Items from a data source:
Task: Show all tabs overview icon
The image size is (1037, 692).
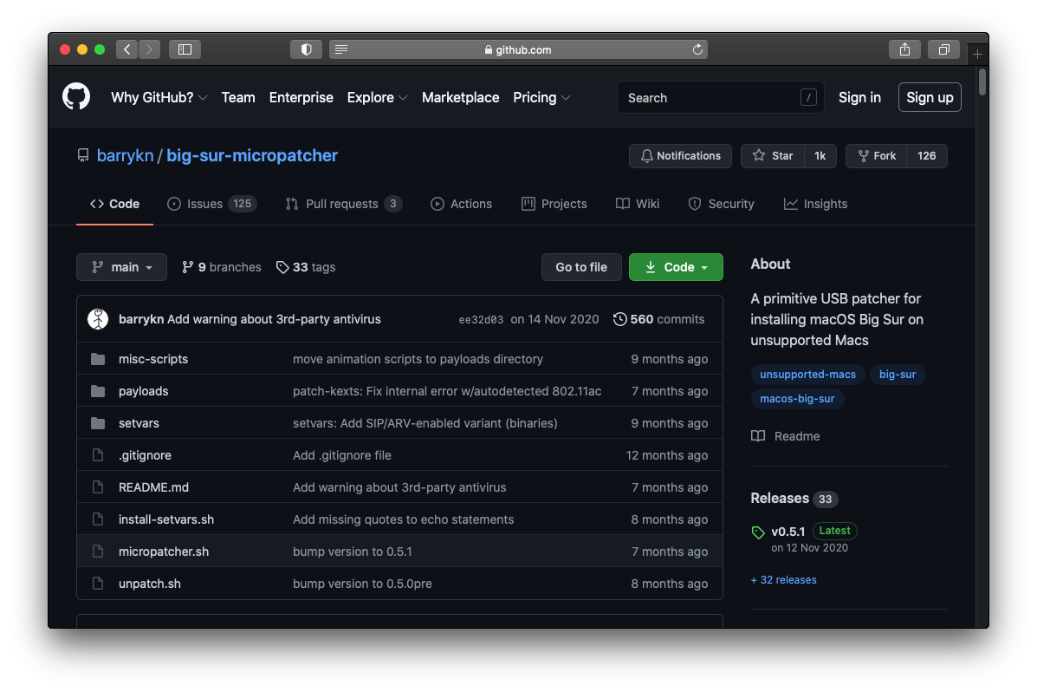Action: (943, 49)
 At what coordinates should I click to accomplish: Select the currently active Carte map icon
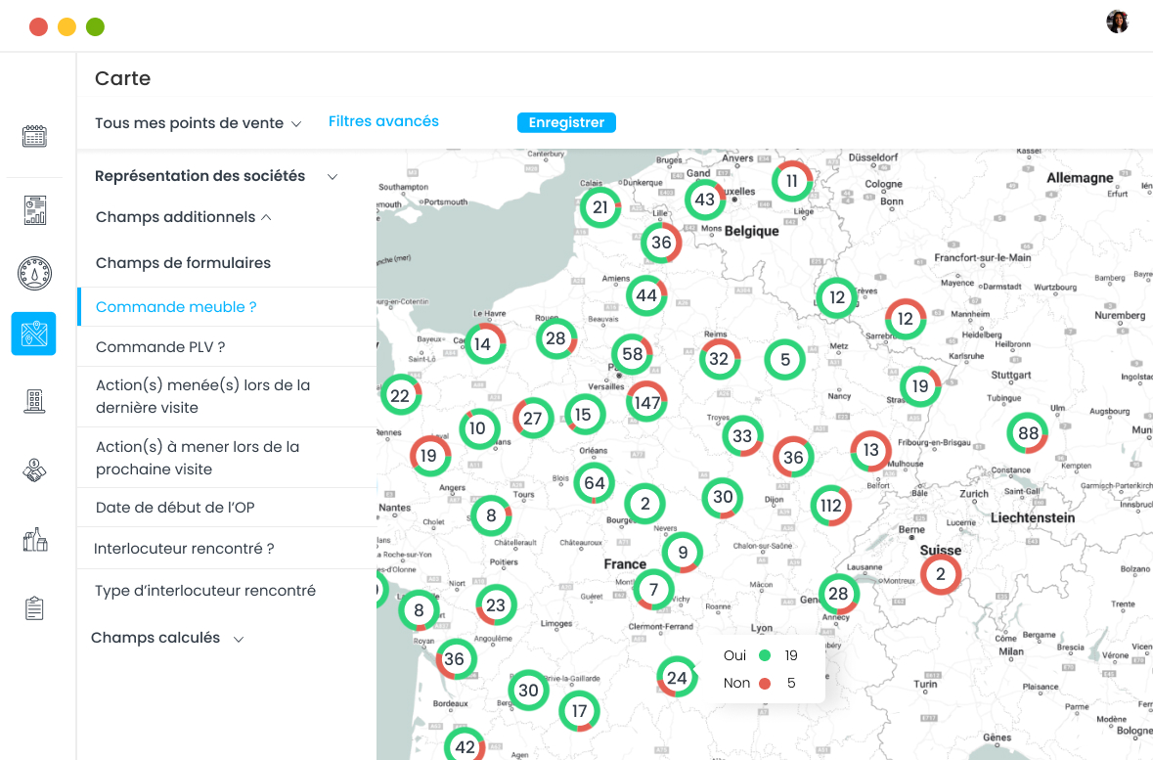(34, 334)
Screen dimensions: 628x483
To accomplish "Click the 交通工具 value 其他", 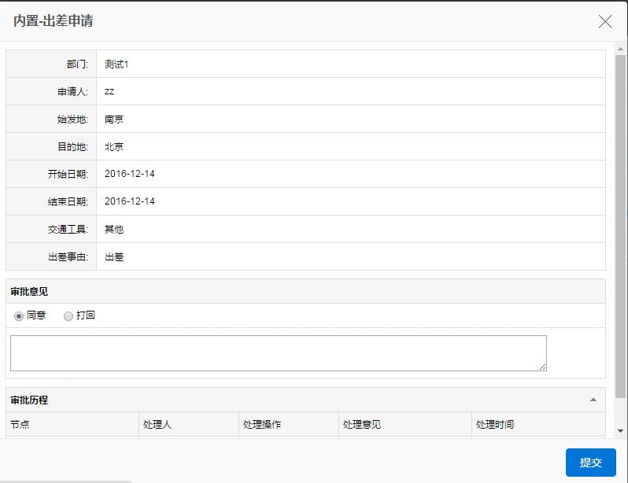I will [x=114, y=230].
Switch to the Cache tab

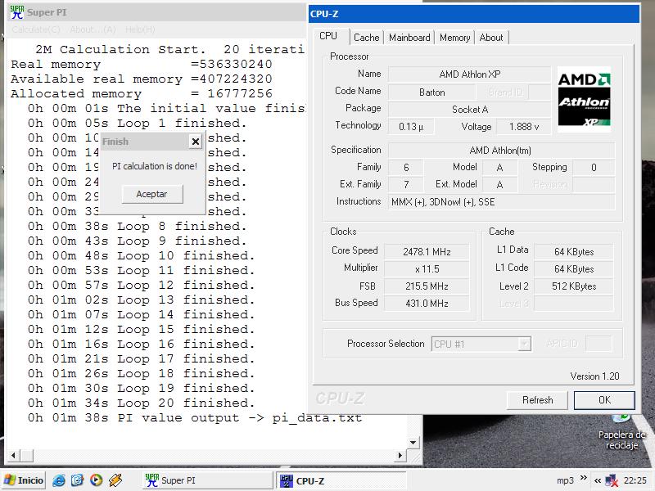(x=366, y=38)
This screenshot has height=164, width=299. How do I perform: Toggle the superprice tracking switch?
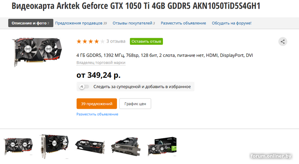pyautogui.click(x=84, y=87)
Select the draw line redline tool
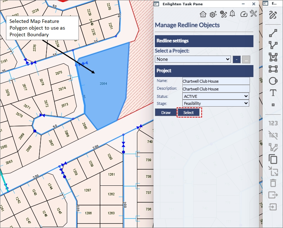Screen dimensions: 283x228 point(273,33)
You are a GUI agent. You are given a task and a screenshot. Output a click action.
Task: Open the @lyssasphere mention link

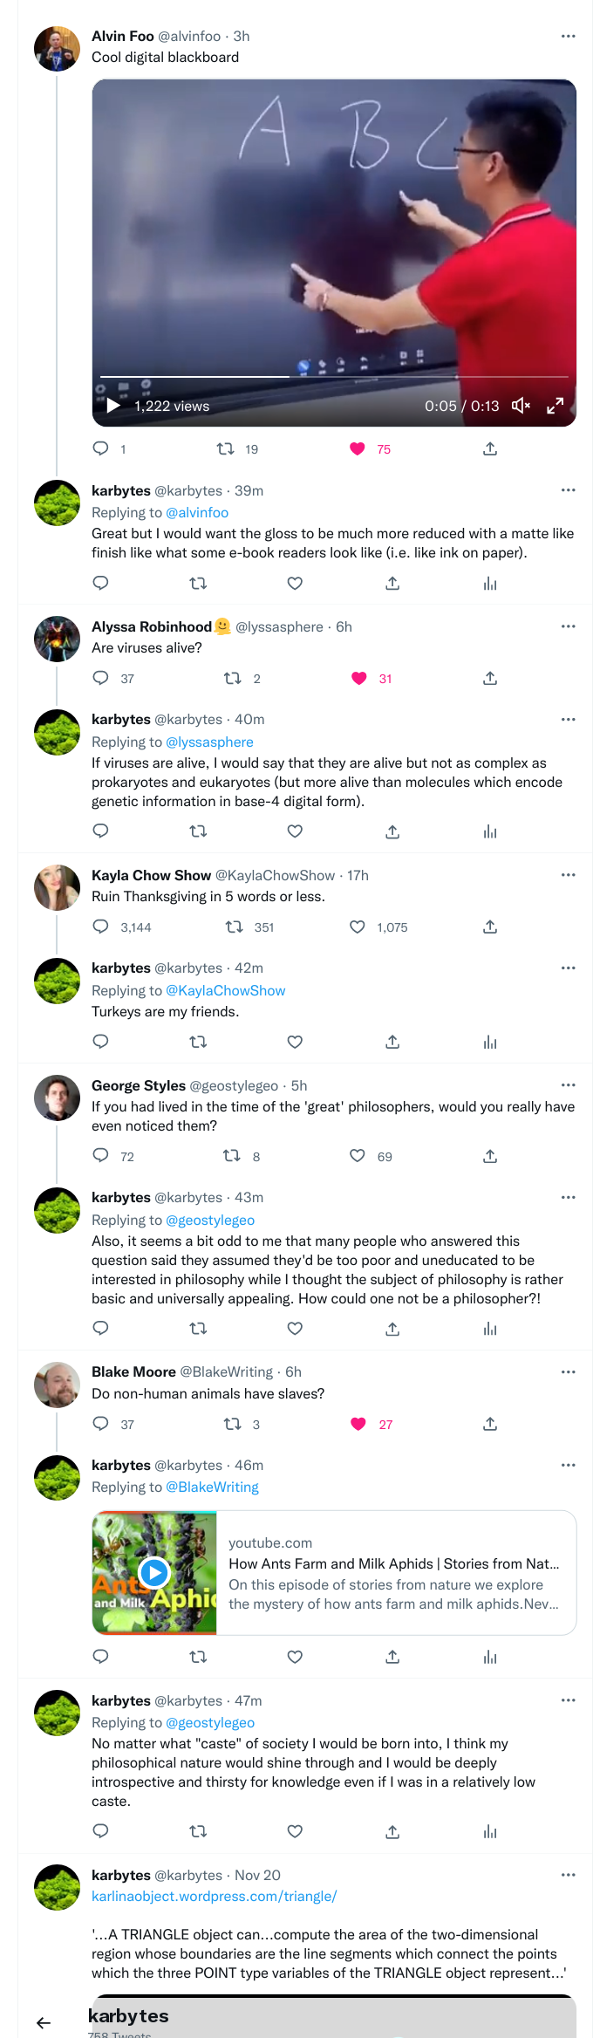click(209, 742)
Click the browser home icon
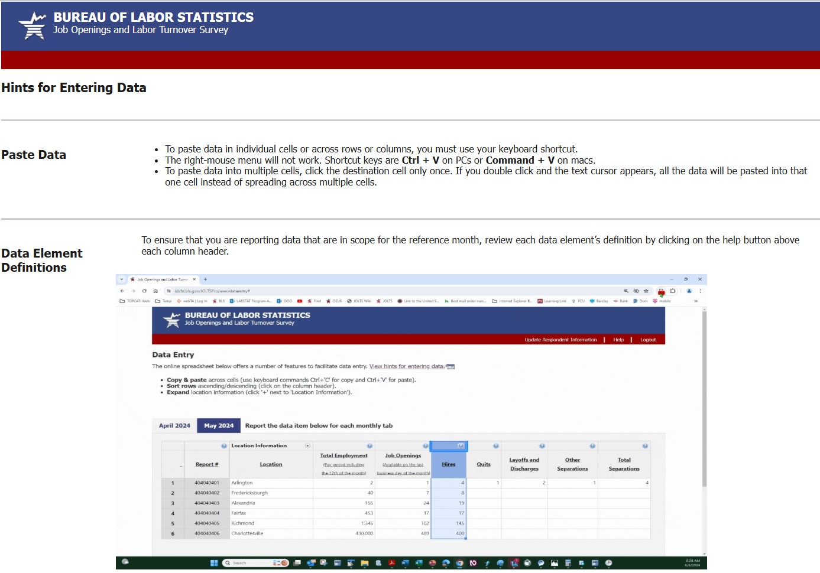The height and width of the screenshot is (573, 820). 155,291
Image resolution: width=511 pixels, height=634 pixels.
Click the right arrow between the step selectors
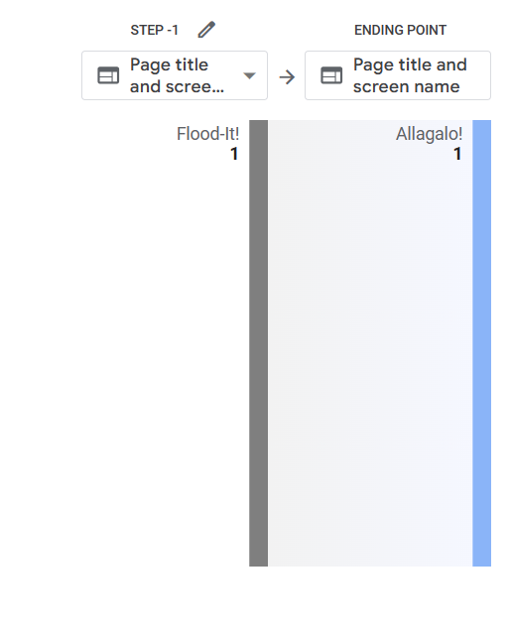coord(287,76)
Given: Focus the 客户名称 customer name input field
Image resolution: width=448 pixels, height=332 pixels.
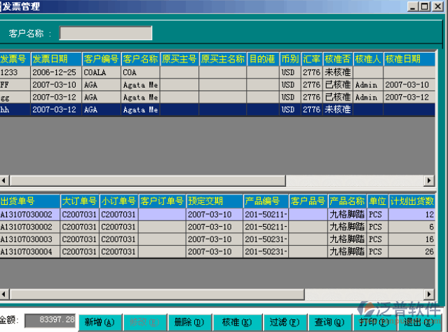Looking at the screenshot, I should coord(106,33).
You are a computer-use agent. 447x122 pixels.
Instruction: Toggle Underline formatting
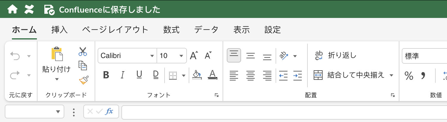tap(139, 75)
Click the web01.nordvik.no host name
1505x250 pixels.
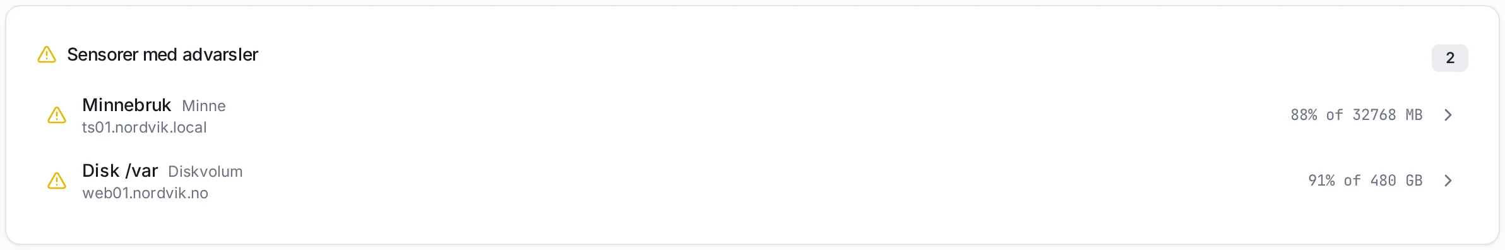point(145,193)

▶ _TASK PROMPT_
Filter the data above down to lines with the word "agent", and copy them.

▶ _OUTPUT FOR THIS TASK_
You are a GUI agent. You are given a task and a screenshot. Output a click action.
You are a computer-use agent. 447x122 pixels.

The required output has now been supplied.